OESP, Espaço Aberto, p. A2
Autor: NOVAES, Washington
09 de Jan de 2004

Água desaparece?

Washington Novaes

Só faltava essa. No preocupante e delicado panorama dos recursos hídricos no Brasil, em que acontece de tudo, só faltava mesmo desaparecer água. Pois não falta mais. Conforme noticiou este jornal (30/12 e 6/1), o Ministério Público está abrindo inquérito "para apurar o sumiço de água" da Represa de Itupararanga, que abastece seis cidades da região de Sorocaba e está com o nível mais baixo dos últimos dez anos. Os córregos e rios formadores, que há uma década despejavam 12,99 m3 de água por segundo na represa, hoje contribuem com 7,33 m3 - ou 43,6% menos. Ambientalistas atribuem a perda ao desmatamento, uso na irrigação e outros problemas.
É quase inacreditável que em tempos tão conturbados nessa matéria não se disponha ainda, mesmo no Estado mais desenvolvido da Federação, de um sistema eficaz de informações sobre recursos hídricos, os vários usos, outorgas, problemas com reduções de vazões e suas causas. Quando estas últimas ocorrem, será por causa do desmatamento, da compactação do solo, de dificuldades de reposição dos aqüíferos subterrâneos? Serão conseqüência do aumento da evaporação por causa do uso de pivôs centrais e/ou da implantação de canais de irrigação? Serão alterações no regime hidrológico em função de mudanças climáticas? Ou serão conseqüência da ocupação de áreas de mananciais? Ou, ainda, do assoreamento de mananciais por sedimentos decorrentes do alto índice de erosão do solo nas culturas e da deposição de efluentes de criações - bovina, suína, aves? São muitas possibilidades e hipóteses.
Mais difícil ainda de entender é que não se tenha montado um sistema de respostas rápidas e eficazes a esses problemas, num momento em que a comunicação se povoa de notícias sobre enchentes em vários Estados, conflitos pelo uso da água, queda no nível histórico de chuvas (em São Paulo, no mês de dezembro, 30% menos que um ano antes), ameaças de racionamento. E só se fale em novas captações e aduções. Levando o professor Aldo Rebouças, da USP, a espantar-se com que sejamos "o único país que combate escassez de água com mais oferta, quando podemos chegar a 2010 sem água na torneira por conta do mau uso".
━━━
### TAREFA PROPOSTA A
Pode reescrever as entradas, tudo desde a linha com "Click the fox" até a linha com "click(48, 83)", trocando "Instruction" por "Directive" e deixando o resto inalterado?

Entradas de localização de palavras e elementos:
━━━
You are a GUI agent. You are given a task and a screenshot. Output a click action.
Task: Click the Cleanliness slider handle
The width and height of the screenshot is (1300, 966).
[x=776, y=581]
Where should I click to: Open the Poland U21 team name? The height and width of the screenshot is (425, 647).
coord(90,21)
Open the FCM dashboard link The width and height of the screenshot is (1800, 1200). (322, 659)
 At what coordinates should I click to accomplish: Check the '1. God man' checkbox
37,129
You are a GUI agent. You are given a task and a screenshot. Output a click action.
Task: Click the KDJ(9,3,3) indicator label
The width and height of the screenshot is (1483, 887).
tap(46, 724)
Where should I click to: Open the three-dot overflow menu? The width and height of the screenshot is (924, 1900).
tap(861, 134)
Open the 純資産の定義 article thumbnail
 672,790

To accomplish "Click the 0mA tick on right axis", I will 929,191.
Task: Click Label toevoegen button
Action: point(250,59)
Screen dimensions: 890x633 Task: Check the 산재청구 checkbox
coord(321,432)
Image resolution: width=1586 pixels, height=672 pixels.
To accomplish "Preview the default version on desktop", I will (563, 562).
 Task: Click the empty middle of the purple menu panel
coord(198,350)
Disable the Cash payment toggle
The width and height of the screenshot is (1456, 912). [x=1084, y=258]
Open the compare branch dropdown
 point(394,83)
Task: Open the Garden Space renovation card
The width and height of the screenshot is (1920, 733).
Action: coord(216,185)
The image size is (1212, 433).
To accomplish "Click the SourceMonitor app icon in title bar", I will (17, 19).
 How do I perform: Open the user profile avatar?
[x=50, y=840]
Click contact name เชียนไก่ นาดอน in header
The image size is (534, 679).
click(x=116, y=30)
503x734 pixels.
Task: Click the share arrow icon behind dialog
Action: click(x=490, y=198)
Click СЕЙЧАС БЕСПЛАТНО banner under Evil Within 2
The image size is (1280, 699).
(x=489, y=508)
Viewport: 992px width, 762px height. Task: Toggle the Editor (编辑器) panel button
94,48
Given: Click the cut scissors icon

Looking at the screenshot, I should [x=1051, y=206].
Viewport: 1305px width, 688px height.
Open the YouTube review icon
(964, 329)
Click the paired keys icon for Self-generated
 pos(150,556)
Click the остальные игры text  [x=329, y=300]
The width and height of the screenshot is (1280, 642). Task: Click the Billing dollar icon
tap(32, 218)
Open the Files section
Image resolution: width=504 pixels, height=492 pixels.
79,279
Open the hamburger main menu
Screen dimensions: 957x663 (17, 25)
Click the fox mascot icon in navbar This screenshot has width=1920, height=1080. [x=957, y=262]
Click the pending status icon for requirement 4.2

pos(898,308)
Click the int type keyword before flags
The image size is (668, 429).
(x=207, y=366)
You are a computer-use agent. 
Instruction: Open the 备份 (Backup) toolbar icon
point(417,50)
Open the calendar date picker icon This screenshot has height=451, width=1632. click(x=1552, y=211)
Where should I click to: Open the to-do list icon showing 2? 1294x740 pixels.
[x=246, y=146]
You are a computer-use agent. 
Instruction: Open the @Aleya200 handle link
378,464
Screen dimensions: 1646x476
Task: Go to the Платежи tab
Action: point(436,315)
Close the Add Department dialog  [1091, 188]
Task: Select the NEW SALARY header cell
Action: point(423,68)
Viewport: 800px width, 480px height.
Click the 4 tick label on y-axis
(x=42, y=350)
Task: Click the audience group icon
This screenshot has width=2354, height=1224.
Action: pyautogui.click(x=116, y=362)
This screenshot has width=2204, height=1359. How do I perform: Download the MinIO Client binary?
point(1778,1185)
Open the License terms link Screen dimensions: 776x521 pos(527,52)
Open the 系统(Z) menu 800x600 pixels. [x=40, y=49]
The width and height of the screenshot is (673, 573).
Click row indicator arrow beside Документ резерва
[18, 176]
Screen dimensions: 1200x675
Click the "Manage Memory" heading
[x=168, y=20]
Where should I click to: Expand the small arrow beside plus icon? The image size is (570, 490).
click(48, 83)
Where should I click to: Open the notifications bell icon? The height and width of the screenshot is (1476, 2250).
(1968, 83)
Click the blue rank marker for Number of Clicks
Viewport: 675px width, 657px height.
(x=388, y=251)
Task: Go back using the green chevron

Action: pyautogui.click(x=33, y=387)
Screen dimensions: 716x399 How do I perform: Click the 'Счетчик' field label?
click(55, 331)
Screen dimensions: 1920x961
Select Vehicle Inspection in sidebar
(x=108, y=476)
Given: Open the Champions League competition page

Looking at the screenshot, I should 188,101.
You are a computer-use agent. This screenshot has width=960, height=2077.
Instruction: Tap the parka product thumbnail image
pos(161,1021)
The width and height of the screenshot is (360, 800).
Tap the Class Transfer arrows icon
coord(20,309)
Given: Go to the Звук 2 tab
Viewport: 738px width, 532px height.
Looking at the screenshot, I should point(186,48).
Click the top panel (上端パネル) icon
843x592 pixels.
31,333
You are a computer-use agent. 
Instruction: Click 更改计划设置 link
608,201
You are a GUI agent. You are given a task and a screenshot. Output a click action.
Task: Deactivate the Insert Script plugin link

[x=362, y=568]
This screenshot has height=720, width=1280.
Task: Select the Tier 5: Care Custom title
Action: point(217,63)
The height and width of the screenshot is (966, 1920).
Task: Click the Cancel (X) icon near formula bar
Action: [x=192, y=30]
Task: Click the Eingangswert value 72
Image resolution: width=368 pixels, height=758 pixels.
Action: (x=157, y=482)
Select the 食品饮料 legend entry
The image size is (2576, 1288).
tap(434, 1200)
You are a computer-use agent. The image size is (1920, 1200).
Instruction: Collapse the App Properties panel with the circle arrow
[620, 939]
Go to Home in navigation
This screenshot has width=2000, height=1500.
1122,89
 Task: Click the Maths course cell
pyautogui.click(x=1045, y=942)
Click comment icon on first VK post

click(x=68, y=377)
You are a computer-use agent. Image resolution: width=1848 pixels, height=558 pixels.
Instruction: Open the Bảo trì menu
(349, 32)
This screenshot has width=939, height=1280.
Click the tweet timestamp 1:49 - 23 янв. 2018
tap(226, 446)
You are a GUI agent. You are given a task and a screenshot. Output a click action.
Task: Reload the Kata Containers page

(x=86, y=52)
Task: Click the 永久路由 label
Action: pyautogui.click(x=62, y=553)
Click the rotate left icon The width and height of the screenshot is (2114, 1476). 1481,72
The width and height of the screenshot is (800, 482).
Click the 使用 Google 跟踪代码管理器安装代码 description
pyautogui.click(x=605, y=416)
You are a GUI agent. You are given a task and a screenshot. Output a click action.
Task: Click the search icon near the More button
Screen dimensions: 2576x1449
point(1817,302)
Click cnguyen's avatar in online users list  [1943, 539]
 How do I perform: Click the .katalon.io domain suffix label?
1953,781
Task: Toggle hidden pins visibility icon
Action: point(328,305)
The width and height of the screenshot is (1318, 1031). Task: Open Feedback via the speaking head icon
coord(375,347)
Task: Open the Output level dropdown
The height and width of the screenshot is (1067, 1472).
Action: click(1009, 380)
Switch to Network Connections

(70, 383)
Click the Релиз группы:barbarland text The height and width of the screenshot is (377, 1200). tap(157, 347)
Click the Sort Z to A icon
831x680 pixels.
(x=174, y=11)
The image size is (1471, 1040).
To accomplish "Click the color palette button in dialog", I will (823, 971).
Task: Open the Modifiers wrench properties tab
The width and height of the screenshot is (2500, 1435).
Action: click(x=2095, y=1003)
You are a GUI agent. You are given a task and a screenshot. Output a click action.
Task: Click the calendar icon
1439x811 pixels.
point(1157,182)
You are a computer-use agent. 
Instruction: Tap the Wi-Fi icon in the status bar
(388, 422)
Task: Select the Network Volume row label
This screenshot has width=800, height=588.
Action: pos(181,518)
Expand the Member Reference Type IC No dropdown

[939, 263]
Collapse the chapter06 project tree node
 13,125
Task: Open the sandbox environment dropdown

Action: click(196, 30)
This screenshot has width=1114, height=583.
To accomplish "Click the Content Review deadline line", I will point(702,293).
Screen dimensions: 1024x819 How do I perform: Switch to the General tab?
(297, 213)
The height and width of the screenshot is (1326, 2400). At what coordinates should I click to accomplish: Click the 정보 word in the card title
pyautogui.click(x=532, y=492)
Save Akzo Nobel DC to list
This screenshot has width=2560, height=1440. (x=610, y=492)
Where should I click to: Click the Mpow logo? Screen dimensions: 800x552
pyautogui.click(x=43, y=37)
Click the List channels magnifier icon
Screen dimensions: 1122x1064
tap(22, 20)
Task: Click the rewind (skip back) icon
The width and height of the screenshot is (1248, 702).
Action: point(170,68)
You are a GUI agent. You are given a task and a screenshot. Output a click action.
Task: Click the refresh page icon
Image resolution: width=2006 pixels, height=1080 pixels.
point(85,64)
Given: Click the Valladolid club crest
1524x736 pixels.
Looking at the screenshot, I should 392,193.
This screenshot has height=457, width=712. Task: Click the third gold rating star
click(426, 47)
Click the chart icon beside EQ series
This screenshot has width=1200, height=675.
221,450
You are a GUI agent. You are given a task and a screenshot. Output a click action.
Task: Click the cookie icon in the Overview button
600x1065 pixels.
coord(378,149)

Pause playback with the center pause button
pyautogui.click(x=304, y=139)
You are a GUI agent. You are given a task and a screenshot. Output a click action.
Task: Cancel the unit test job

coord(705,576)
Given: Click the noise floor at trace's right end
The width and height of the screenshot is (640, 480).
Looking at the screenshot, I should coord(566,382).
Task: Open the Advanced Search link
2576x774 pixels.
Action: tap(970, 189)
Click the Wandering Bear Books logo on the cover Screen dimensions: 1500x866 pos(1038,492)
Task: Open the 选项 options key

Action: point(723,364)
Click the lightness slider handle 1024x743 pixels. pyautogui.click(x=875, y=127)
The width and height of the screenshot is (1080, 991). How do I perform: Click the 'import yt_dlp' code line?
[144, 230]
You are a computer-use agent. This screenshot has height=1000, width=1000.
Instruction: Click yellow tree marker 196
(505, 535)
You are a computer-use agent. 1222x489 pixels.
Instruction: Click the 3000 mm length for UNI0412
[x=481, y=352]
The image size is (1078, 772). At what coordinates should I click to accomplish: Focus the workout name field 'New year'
━━━
### TAREFA PROPOSTA B
Pode dar continuidade ao artigo sobre o sumiço de água no Brasil a partir do ponto em que ele termina?

### RESPOSTA ESPERADA A
Click the fox mascot icon in navbar This screenshot has width=1920, height=1080. [x=957, y=262]
Click the pending status icon for requirement 4.2

pos(898,308)
Click the int type keyword before flags
The image size is (668, 429).
(x=207, y=366)
You are a computer-use agent. 
Directive: Open the 备份 (Backup) toolbar icon
point(417,50)
Open the calendar date picker icon This screenshot has height=451, width=1632. click(x=1552, y=211)
Where should I click to: Open the to-do list icon showing 2? 1294x740 pixels.
[x=246, y=146]
You are a computer-use agent. 
Directive: Open the @Aleya200 handle link
378,464
Screen dimensions: 1646x476
Task: Go to the Платежи tab
Action: point(436,315)
Close the Add Department dialog  [1091, 188]
Task: Select the NEW SALARY header cell
Action: point(423,68)
Viewport: 800px width, 480px height.
Click the 4 tick label on y-axis
(x=42, y=350)
Task: Click the audience group icon
This screenshot has width=2354, height=1224.
Action: pyautogui.click(x=116, y=362)
This screenshot has width=2204, height=1359. How do I perform: Download the MinIO Client binary?
point(1778,1185)
Open the License terms link Screen dimensions: 776x521 pos(527,52)
Open the 系统(Z) menu 800x600 pixels. [x=40, y=49]
The width and height of the screenshot is (673, 573).
Click row indicator arrow beside Документ резерва
[18, 176]
Screen dimensions: 1200x675
Click the "Manage Memory" heading
[x=168, y=20]
Where should I click to: Expand the small arrow beside plus icon? The image size is (570, 490).
click(48, 83)

### RESPOSTA ESPERADA B
É certo que a Agência Nacional de Águas (ANA) dispõe de 5.500 postos de medição de vazões e aferição de qualidade da água. Mas pouco mais pode fazer, já que não está recebendo um só centavo do orçamento federal. No ano passado, por exemplo, foram previstos R$ 183,4 milhões de recursos orçamentários, mas ela só recebeu R$ 63,2 milhões - menos do que o montante com que ela mesma contribuíra para o Tesouro Nacional (R$ 90 milhões, provenientes do pagamento que lhe fazem as usinas hidrelétricas pelo consumo de águas de rios federais; aliás, uma contribuição mínima pelo uso de patrimônio público por empresas que têm faturamento na casa dos bilhões de reais). Para este ano, se não houver novo contingenciamento de verbas para ajudar o ajuste fiscal, receberá R$ 76,4 milhões, de novo abaixo de sua contribuição para o Tesouro.
Deveríamos estar muito mais preocupados. Principalmente em São Paulo. Este ano, por exemplo, vence o prazo de outorga que permite a reversão, para a região metropolitana, da maior parte das águas da bacia dos Rios Piracicaba, Jundiaí e Capivari. Não é difícil imaginar os conflitos que advirão para uma cidade como a capital paulista, que gera em seu território apenas 15% da água que consome. Simultaneamente, um conselho que reúne mais de 50 entidades da sociedade em Piracicaba já ajuizou ação civil pública contra a Sabesp, a Secretaria de Recursos Hídricos do Estado e a ANA, por "prejuízos causados pelo Sistema Cantareira à bacia daqueles rios". Ele pede uma compensação no valor de R$ 11,4 bilhões pela retirada de água há 30 anos (hoje são 31 m3 por segundo do Rio Piracicaba), a cessação imediata dessa utilização e compensações aos municípios da bacia.
Enquanto isso, não se consegue fazer tramitar na Assembléia Legislativa de São Paulo o projeto que ali está há mais de três anos, sobre cobrança pelo uso da água. Os vários lobbies (agricultura, pecuária, indústria, empresas de abastecimento e outros) impedem. E sem ele dificilmente haverá recursos para aplicar os planos aprovados pelos comitês de gerenciamento de bacias.
E, para completar o quadro, já se tem o conflito judicial entre Sabesp e Prefeitura de São Paulo, para definir a quem cabe planejar e controlar o abastecimento de água na cidade.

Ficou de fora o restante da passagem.